Write out exactly the lines running from the one with "The width and height of the screenshot is (942, 834)." to the last line of the entries, keeping both the first and the last.

DATA START

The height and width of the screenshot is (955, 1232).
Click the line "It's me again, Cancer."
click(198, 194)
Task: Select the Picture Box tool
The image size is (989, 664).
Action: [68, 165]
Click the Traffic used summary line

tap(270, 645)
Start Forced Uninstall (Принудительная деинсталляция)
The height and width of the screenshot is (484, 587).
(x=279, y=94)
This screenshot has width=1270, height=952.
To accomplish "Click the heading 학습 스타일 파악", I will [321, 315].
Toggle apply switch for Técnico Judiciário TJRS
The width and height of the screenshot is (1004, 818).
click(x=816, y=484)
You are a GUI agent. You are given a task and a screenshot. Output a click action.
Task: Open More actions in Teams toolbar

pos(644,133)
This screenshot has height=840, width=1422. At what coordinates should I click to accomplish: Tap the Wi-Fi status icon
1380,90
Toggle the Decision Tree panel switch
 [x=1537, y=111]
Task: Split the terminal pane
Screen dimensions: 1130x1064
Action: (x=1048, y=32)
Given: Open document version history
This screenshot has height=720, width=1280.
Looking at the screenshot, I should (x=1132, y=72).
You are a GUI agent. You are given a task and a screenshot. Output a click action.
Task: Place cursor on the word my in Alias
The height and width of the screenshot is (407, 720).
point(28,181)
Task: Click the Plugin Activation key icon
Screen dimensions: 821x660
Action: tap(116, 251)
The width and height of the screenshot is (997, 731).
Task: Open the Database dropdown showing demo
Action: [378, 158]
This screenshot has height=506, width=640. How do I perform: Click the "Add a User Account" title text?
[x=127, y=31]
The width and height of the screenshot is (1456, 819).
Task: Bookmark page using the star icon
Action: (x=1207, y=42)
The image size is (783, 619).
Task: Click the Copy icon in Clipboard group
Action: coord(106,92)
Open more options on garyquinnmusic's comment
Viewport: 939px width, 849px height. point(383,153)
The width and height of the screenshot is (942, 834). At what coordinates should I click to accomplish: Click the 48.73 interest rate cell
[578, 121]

DATA END

**RESULT OF THIS EXERCISE:**
The width and height of the screenshot is (942, 834). At what coordinates should I click to accomplish: Click the 48.73 interest rate cell
[578, 121]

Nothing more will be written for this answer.